Guide to Starting and Organizing Your Business

SEED Law
The SEED Law Column
5 min readSep 7, 2015

I’m in business! Now what?

Congratulations! You’ve decided to go into business for yourself, and maybe you’re already making money. Before you get too far into your next venture, make sure you’ve built a solid foundation for your business by using the following checklist, and then meeting with your attorney to make sure you’re covered:

Have a working business plan.

Creating a business is hard, but worthwhile work. Before you take the jump into business, make sure that you have thoroughly thought about the details of the business, including founder strengths and weaknesses, legal considerations, and the business plan.

Legally, in developing your business plan, make sure:

  • Your governing documents adequately reflect your purpose and desired procedures in doing business
  • You understand founder liability and relationship, including bringing in new partners, the sale of an ownership interest, vested rights, and the ability of an owner to withdraw.
  • The management and voting procedures are well outlined
  • The process for sharing profits, losses and distributions is defined and reflects the desires of all partners
  • You understand the consequences of bringing in outside capital.
  • You have rights to and are able to protect your intellectual property.
  • The causes of dissolution and relationship of dissolution to winding-up and termination of the business
  • The succession plan has been considered and planned for from the beginning of the business

Decide what entity and tax status makes the most sense for your business.

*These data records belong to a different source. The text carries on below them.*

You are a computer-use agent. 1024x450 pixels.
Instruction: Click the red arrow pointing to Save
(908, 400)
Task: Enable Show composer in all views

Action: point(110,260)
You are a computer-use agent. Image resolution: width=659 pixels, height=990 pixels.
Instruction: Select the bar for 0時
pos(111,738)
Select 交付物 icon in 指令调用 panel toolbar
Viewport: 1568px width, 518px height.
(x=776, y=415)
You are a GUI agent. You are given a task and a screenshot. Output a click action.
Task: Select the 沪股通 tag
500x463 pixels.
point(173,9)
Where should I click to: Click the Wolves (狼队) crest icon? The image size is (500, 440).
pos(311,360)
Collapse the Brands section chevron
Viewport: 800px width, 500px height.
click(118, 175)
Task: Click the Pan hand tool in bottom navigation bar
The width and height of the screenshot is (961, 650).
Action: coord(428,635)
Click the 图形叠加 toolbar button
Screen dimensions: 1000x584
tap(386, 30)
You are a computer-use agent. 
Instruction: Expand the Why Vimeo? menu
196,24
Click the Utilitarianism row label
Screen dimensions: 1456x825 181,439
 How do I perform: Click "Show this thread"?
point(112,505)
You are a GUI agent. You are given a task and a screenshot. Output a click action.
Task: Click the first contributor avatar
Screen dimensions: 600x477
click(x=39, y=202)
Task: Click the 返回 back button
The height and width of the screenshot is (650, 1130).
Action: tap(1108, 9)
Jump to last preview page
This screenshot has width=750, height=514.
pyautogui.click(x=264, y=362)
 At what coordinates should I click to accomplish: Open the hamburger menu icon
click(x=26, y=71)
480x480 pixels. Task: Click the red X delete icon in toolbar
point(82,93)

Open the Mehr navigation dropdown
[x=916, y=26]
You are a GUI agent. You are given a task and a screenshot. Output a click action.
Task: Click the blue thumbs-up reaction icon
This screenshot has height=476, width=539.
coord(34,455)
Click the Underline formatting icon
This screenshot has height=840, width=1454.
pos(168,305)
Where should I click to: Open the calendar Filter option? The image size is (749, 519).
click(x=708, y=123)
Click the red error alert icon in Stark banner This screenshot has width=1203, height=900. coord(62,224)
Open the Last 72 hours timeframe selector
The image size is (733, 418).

A business entity is an organization that has a separate identity from its owners or members, and owners should consider the nature and limits of limited liability and tax consequences that may stem from their choice of entity.

While business owners are not legally required to form an entity, creating an entity helps protect the business and owner with limited liability protection. Many business owners accordingly want to lessen the risk of losing personal assets to pay debts and claims against the business by placing the business in an entity that might provide a shield against such personal liability, at least to some extent.

Businesses owned by two or more individuals are often designed to limit liability by organizing as corporations, certain special types of partnerships or limited liability companies. Under Missouri law for businesses with two or more owners, limited liability can be obtained for the owners of a corporation (“Corp”) or a limited liability company (“LLC”), and for some or all of the owners in partnerships.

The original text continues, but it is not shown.